Hoge Raad: in beginsel geen schenk- en erfbelasting bij wijziging naar huwelijksgemeenschap met ongelijke delen

21 februari - In de zogenoemde boedelmengingsarresten uit 1959 en 1971 besliste de Hoge Raad al dat het aangaan van of wijzigen naar een algehele gemeenschap van goederen met gelijke delen (tot 1 januari 2018 het wettelijk regime en daarna een keuzeregime) géén belastbare schenking oplevert. De reden hiervoor is dat er dan nog geen sprake is van een voltooide vermogensverschuiving tussen echtgenoten.

In een voor de praktijk belangwekkend arrest van 16 februari 2024 houdt de Hoge Raad een vergelijkbare lijn aan voor het kort (binnen 180 dagen) voor overlijden wijzigen naar een huwelijksgemeenschap met ongelijke delen. Dit nadat eerder Hof Amsterdam en ook Advocaat-Generaal IJzerman anders hadden geconcludeerd.

De casus

Man en vrouw zijn, na een affectieve relatie van 33 jaar, in 2015 in wettelijke algehele gemeenschap van goederen (gelijke delen) gehuwd. In oktober 2017 gingen zij huwelijksvoorwaarden aan, waarbij zij overeenkwamen dat de man voortaan gerechtigd is tot 10% van de schulden en goederen van de huwelijksgemeenschap en de vrouw tot 90% daarvan (ongelijke delen). In december 2017 overlijdt de man met achterlating van zijn vrouw als enig erfgename. Bij oplegging van de aanslag erfbelasting 2017 gaat de inspecteur uit van een 50-50-verdeling van de huwelijksgemeenschap en niet, zoals de vrouw voorstaat, van een 10-90-verdeling. Inzet is daarmee of het verschil van 40 voor de erfbelasting als fictieve verkrijging (schenking binnen 180 dagen voor overlijden of anderszins) wordt aangemerkt.

Opdrachten
**a)** Noem alle instanties en ambtsdragers die in het fragment over het arrest van de Hoge Raad voorkomen.
**b)** Zet het fragment over het arrest van de Hoge Raad alsjeblieft voort vanaf de laatste zin.

Materiaal
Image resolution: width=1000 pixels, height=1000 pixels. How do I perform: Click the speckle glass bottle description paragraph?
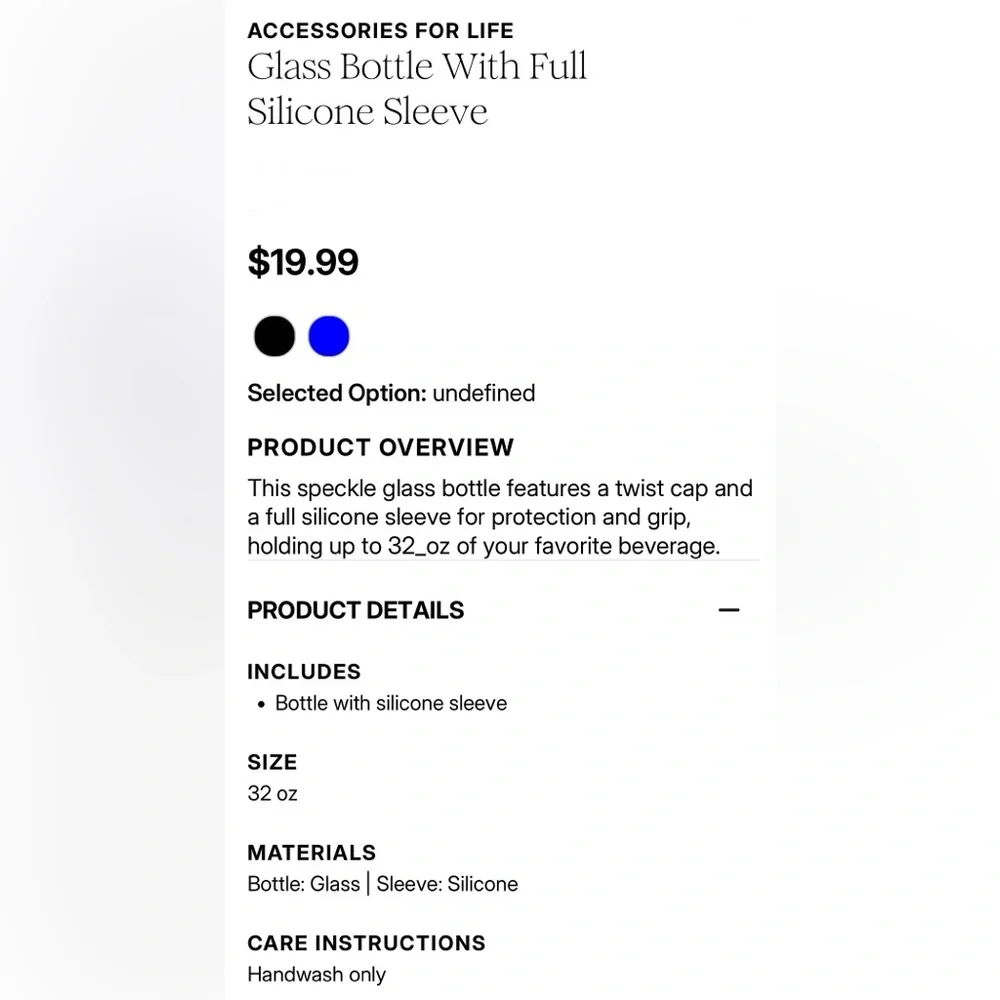coord(500,517)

Antwoorden
**a)** Hoge Raad, Hof Amsterdam, Advocaat-Generaal IJzerman, de inspecteur

**b)**
Het arrest

De Hoge Raad stelt allereerst dat het aangaan van huwelijksvoorwaarden géén schenking inhoudt, ook niet wanneer de echtgenoten voor ongelijke delen gerechtigd zullen zijn tot de huwelijksgemeenschap. In uitzonderlijke gevallen kan het aangaan volgens de Hoge Raad nog worden aangemerkt als wetsontduiking (fraus legis). Hiervan is sprake, als:

  1. het ontgaan van erfbelasting doorslaggevend motief is geweest voor het aangaan van de huwelijksvoorwaarden, en bovendien;
  2. strijd met doel en strekking van de wet zou ontstaan indien de vermogensverschuiving door het aangaan van de huwelijksvoorwaarden en het vervolgens overlijden van een echtgenoot niet zou worden aangemerkt als een verkrijging krachtens erfrecht.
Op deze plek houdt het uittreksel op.